Beneath this line is the data. Output exactly the lines from the line with "Click the Multi Soft title bar icon" to the line with "Open the Virunga Alliance section", both ends included, and nothing more.

*** EXERCISE INPUTS Section Begins ***

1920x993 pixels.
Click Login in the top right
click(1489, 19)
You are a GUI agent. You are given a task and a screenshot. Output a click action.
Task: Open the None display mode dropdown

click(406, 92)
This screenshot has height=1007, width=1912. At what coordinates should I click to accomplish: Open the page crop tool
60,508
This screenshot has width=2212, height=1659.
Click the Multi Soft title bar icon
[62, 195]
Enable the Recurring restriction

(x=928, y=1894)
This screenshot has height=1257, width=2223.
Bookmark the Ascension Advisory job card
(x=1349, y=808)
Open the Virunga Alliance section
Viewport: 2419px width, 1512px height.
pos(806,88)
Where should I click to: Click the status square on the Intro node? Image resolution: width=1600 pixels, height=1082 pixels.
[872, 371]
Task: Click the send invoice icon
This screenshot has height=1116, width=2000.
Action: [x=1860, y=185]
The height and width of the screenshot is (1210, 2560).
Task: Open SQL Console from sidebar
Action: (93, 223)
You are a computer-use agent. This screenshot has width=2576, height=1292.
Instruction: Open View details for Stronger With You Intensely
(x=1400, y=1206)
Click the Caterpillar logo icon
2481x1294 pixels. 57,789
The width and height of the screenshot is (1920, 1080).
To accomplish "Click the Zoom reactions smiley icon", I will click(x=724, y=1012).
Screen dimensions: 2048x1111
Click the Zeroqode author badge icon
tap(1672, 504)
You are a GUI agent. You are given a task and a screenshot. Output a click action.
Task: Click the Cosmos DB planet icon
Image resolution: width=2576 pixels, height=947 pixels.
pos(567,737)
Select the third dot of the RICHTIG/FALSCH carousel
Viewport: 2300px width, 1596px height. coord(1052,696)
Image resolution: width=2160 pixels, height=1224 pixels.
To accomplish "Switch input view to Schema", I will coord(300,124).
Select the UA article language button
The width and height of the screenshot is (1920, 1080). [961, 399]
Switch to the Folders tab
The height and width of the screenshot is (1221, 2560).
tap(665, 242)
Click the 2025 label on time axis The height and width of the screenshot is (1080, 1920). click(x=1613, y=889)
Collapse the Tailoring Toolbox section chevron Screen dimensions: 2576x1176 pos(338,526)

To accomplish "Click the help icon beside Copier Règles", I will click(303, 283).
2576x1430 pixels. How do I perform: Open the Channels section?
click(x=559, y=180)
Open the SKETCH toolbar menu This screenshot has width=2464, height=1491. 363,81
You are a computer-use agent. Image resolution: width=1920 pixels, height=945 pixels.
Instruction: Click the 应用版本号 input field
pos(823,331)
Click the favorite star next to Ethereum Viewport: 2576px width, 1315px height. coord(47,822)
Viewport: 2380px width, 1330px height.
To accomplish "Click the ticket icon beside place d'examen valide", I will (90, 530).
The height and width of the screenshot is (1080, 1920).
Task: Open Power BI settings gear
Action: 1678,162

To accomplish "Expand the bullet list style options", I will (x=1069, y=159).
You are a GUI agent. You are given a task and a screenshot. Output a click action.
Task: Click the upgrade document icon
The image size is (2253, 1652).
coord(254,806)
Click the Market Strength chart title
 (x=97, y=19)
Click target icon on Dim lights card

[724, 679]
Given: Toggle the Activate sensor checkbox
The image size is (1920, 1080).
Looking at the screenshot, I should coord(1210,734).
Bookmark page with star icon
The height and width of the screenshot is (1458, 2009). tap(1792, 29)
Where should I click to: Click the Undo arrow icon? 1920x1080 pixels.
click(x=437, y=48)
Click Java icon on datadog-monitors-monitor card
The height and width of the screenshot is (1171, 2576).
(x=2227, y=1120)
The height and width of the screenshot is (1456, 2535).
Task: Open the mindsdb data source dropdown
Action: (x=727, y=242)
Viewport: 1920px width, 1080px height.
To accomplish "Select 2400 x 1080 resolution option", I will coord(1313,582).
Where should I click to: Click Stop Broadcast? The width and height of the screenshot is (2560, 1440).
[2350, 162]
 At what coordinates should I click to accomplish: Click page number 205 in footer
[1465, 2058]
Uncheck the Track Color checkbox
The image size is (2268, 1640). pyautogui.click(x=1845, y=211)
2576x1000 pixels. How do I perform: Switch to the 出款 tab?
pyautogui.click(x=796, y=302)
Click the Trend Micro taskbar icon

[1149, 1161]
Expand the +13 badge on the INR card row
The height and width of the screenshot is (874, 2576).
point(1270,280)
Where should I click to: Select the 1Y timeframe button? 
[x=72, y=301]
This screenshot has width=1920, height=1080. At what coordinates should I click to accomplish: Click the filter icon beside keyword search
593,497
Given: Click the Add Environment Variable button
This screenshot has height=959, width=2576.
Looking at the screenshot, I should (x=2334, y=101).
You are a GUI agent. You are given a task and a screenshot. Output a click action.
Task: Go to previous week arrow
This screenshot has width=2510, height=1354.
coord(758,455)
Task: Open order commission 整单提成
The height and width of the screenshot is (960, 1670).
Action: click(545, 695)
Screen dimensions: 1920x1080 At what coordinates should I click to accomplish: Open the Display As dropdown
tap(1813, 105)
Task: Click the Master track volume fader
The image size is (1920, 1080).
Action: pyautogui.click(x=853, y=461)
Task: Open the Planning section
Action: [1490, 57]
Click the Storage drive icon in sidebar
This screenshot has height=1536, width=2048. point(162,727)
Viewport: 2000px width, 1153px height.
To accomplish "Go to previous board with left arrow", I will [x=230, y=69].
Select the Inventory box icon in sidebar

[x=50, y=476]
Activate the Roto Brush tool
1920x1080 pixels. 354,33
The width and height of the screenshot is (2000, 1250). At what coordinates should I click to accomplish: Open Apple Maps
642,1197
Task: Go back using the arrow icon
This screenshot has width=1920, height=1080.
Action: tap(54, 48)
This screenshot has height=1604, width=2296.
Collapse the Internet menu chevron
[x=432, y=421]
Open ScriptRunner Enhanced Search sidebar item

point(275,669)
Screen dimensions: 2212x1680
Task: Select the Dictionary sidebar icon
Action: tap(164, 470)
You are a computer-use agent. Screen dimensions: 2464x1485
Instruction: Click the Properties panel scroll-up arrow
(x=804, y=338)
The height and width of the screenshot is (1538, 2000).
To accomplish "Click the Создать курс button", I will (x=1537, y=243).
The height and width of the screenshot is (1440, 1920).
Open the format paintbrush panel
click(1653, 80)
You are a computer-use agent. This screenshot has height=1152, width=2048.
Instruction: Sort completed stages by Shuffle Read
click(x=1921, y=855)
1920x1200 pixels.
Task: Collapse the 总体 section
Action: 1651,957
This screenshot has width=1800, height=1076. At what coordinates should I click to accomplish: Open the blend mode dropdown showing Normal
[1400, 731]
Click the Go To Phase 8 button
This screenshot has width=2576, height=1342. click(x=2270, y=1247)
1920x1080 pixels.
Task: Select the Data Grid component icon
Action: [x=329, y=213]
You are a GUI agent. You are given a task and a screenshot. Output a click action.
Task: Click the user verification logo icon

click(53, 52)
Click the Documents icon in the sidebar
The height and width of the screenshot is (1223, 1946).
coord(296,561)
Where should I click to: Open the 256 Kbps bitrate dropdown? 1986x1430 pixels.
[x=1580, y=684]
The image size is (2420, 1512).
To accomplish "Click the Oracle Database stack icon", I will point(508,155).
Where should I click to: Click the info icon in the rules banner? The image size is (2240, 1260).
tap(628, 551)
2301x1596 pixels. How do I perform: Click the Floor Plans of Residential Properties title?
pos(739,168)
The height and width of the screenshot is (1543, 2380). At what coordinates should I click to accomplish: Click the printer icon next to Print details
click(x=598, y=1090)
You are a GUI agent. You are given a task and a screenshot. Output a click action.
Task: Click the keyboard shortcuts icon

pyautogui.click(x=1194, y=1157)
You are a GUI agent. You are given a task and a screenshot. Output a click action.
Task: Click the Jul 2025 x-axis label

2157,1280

*** EXERCISE INPUTS Section Ends ***

→ WRITTEN ANSWER
Click the Multi Soft title bar icon
[62, 195]
Enable the Recurring restriction

(x=928, y=1894)
This screenshot has height=1257, width=2223.
Bookmark the Ascension Advisory job card
(x=1349, y=808)
Open the Virunga Alliance section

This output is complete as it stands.